Volume and Intensity

Should everyone get the same amount of physical activity?

The amount of physical activity individuals should get each week differs based on a number of factors. The amount and types of activity needed varies based on age and special conditions. These conditions include pregnancy and the postpartum period for women, disabilities, and chronic medical or health conditions.

At a minimum, all adults and older adults should aim for 2 hours and 30 minutes each week. Youth should be active for 1 hour each day. Individuals have many choices about appropriate types and amounts of activity. To make these choices, American adults need to set personal goals for physical activity. People can meet the Guidelines and their own personal goals through different amounts and types of activity.

Inactive persons can begin to gain the health benefits as they increase their physical activity even before they reach 2 hours and 30 minutes each week of moderate-intensity aerobic activity.

Isn’t it better for older adults to "take it easy" and save their strength?

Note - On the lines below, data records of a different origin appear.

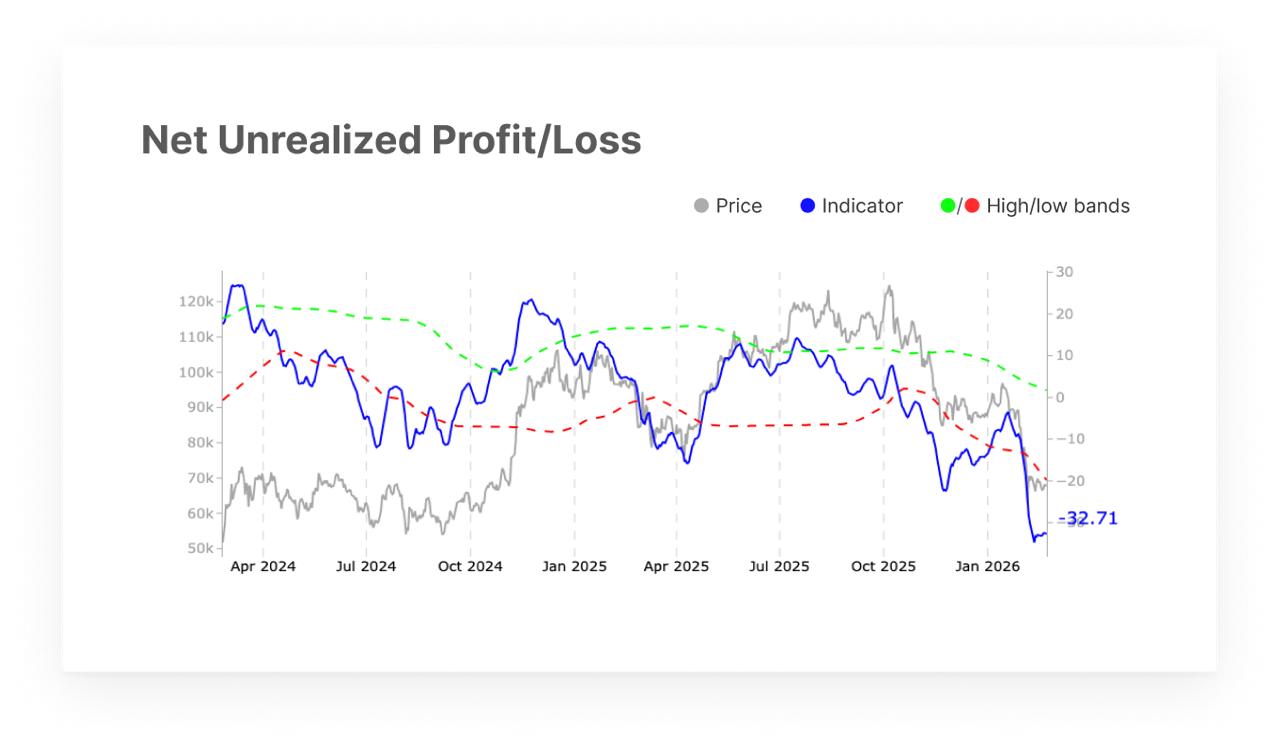Image resolution: width=1280 pixels, height=751 pixels.
Task: Select the Jul 2025 x-axis label
Action: coord(779,567)
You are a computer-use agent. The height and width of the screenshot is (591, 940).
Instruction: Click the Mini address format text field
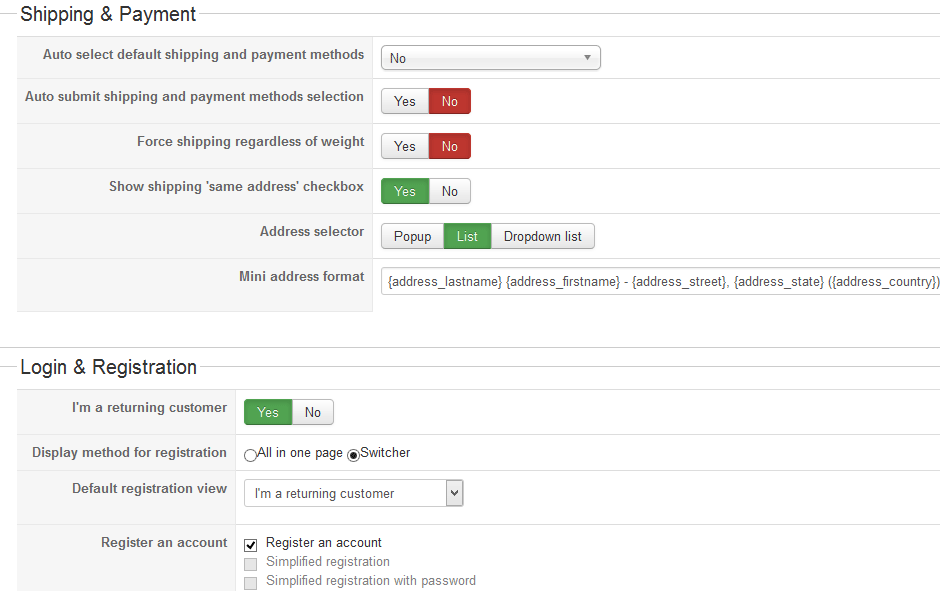(660, 282)
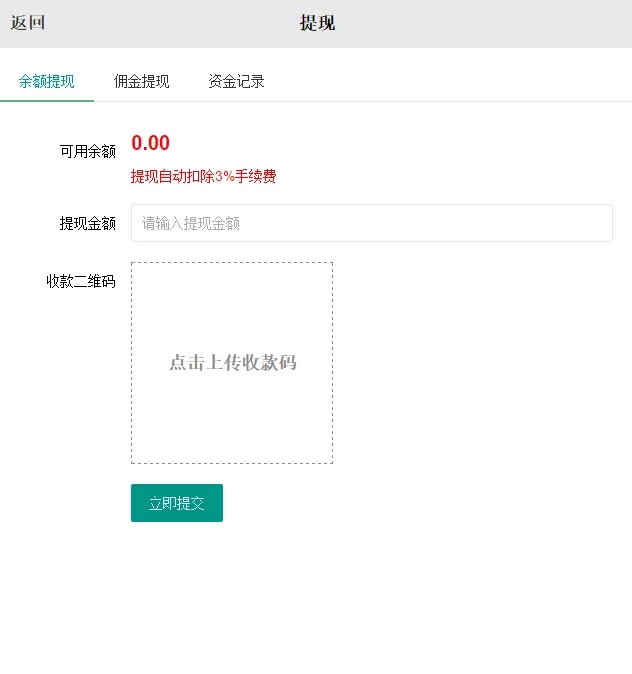
Task: Click the 点击上传收款码 text
Action: pos(232,363)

Regular physical activity is very important to the health and abilities of older people. In fact, studies show that "taking it easy" is risky. For the most part, when older people lose their ability to do things on their own, it doesn’t happen just because they’ve aged. It’s usually because they’re not active. According to the U.S. Surgeon General’s Report on Physical Activity and Health, inactive people are nearly twice as likely to develop heart disease as those who are more active. Lack of physical activity also can lead to more visits to the doctor, more hospitalizations, and more use of medicines for a variety of illnesses.

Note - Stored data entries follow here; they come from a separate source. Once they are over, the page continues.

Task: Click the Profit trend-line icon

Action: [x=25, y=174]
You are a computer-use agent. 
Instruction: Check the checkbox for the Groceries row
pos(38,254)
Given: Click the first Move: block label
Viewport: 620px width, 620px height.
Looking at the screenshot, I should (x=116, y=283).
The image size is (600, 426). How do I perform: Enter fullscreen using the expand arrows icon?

How hard should I exercise?

No-one can tell you exactly how many pounds to lift or how steep a hill you should climb to reach a moderate or vigorous level of exercise because what’s easy for one person might be difficult for another. You should match your activity to your own needs and abilities. Start from where you are and build up from there. Listen to your body. During moderate activity, for instance, you can sense that you are pushing yourself but that you aren’t near your limit. As you become more fit, gradually make your activities more difficult. Generally, the more vigorous the activity and the more time you spend doing it, the more health benefits you will receive.

How long do I need to be active before I see results?

Once you start being physically active, you’ll begin to see results in just a few weeks. You may feel stronger and more energetic than before. You may notice that you can do things more easily, faster, or for longer than before. As you become more fit, you may need to make your activities more challenging to see additional results.

Do I need to do other exercises in addition to my usual walking routine?

Most people tend to focus on one type of exercise or activity and think they’re doing enough. Try to do all four types — endurance, strength, flexibility, and balance — because each one has different benefits. Doing one kind also can improve your ability to do the others. In addition, variety helps reduce boredom and risk of injury.

Is it better to join an exercise class or group, or exercise on my own?

There are many ways to be active. The key is to find activities you truly enjoy. If you prefer individual activities, try swimming, gardening, or walking. Dancing or playing tennis may be for you if you enjoy two-person activities. If group activities appeal to you, try a sport such as basketball or join an exercise class. Some people find that going to a gym regularly or working with a fitness trainer helps them stay motivated.